Nouvelle Experience Before Mystère, this Cirque du Soleil show played in a tent in the Mirage parking lot. After touring Canada and the West Coast, it settled in for an extended stay here on November 10, 1992. Vegas proved to be the ultimate stop, but not before the show had run for more than a year, closing on November 21, 1993, having helped convince Steve Wynn of Cirque’s viability on the Strip. The quasi-narrative of the show had Everyman torn between “flounes” (fallen angels), Devils and the big, bad Corporation, all expressed in now-familiar Cirque visual vocabulary. Although scarcely remembered today, Nouvelle Experience would cast a long shadow over Strip history.

This Is Boy-Lesque Despite tempting fate by opening on Friday the 13th (of May 1977), this Kenny Kerr drag show had an auspicious effect, bringing female interpretation into the Vegas mainstream; previously, it had only a transitory presence on stages here. For all its dance routines and female impersonations, the show was anchored by Kerr’s take-no-prisoners humor and song interpretations. To present the revue at all took some courage on Kerr’s part, since Nevada’s sodomy laws at the time made it difficult to be openly gay. Boy-Lesque debuted, aptly enough, in the Silver Slipper’s Gaiety Theatre and would remain a fixture of the casino until its sale in 1988, whereupon Kerr took his spangles and fanbase to the Sahara.

Hallelujah Hollywood! Well before Jubilee!, Donn Arden conceived and staged this revue for the original MGM Grand (now Bally’s). It was, Playboy opined, “everything old Hollywood has come to represent—glitter, gaudiness, glamour—turned out with that special perversity only Vegas can provide.” The spectacle included 700 costumes (many designed by Bob Mackie), a couple of promising young magicians named Siegfried and Roy and the Strip’s first all-black chorus line. By present-day Vegas standards, Hallelujah Hollywood! had a good run, debuting in late 1973 and lasting until 1980, the year of the MGM Grand fire.

Casino de Paris Imported from its titular city, this two-decade Strip mainstay launched at the Dunes in 1963. In addition to bare breasts (and lots of them; the show had a cast of 100), the $2 million spectacular featured pec-flexing musclemen and an eight-sided armature called the Octuramic that got deployed into the audience. Producer Frederic Apcar had already struck gold at the Dunes with Viva Les Girls!, and Dunes management was so confident in the Parisian’s Vegas sequel, it built a theater expressly for the new spectacle. The show demanded 518 costumes and 250 hats—designs that in the 1970s would be reimagined for Vegas by none other than Yves St. Laurent.

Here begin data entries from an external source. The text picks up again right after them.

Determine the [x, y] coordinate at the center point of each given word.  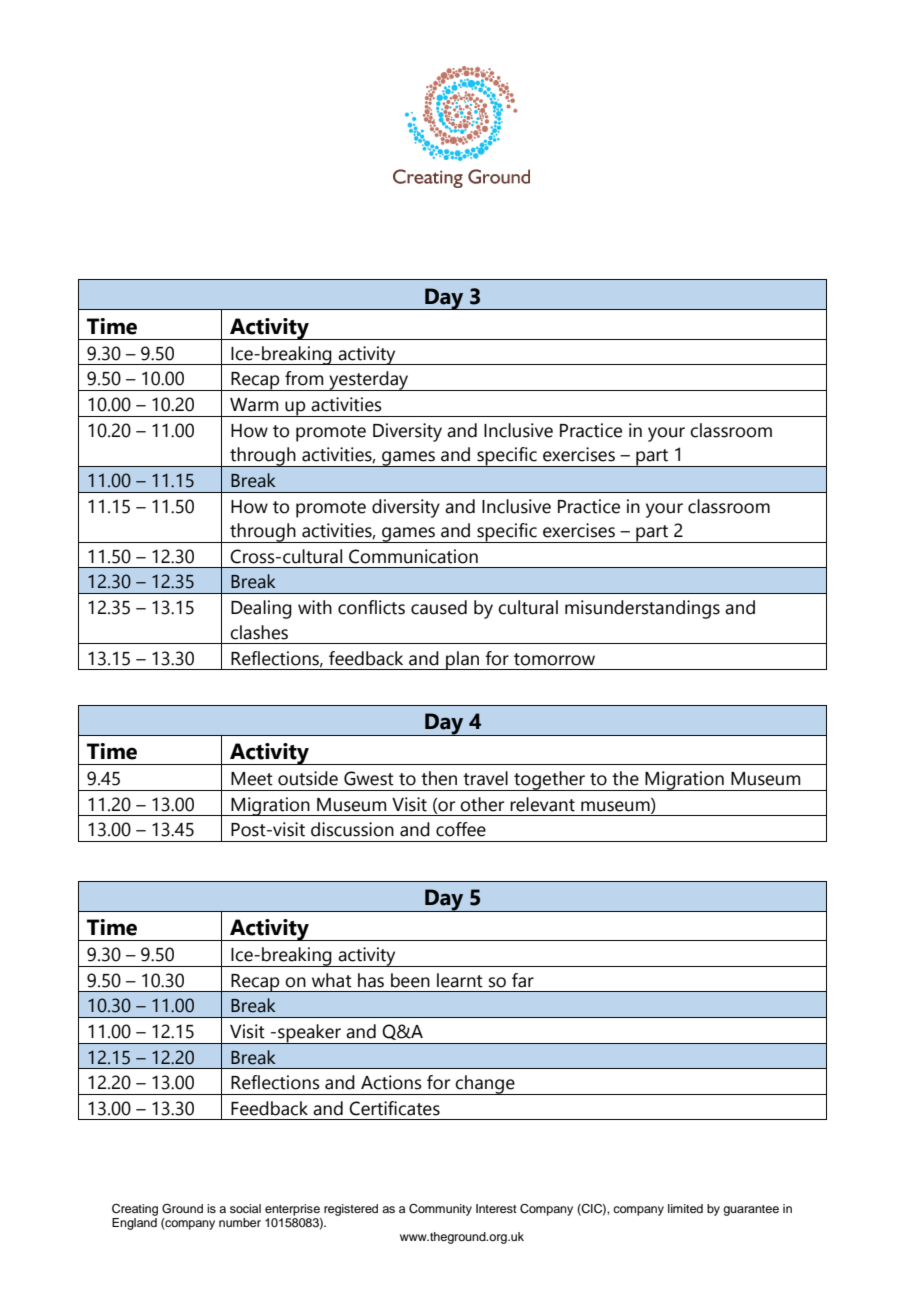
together [549, 781]
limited [685, 1208]
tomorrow [554, 659]
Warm [254, 405]
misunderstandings [642, 609]
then [439, 778]
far [523, 980]
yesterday [369, 381]
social [245, 1208]
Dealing [261, 609]
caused [439, 607]
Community [440, 1210]
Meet [252, 779]
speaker [309, 1034]
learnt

Harold Prince productions Phantom—The Las Vegas Spectacular was not the Broadway master showman’s first encounter with the Strip. During the late ’50s and early ’60s, Prince-directed “tab” shows were a regular fixture of the Strip, beginning with Pajama Game at the Dunes in 1957 and continuing through Fiddler on the Roof at Caesars Palace, the latter starring Theodore Bikel. A more-obscure Prince-ling was Tenderloin, which only lasted 216 performances on Broadway, but which Prince was able to leverage into a Dunes engagement that opened in May 1961 and played for two adults-only shows a night, 14 times a week. Phantom was really an aberration among the Prince-in-Vegas tradition, because he changed elements of the original show (especially the timing of the chandelier fall), whereas his prior imports had replicated the Broadway experience as closely as possible under Strip time constraints.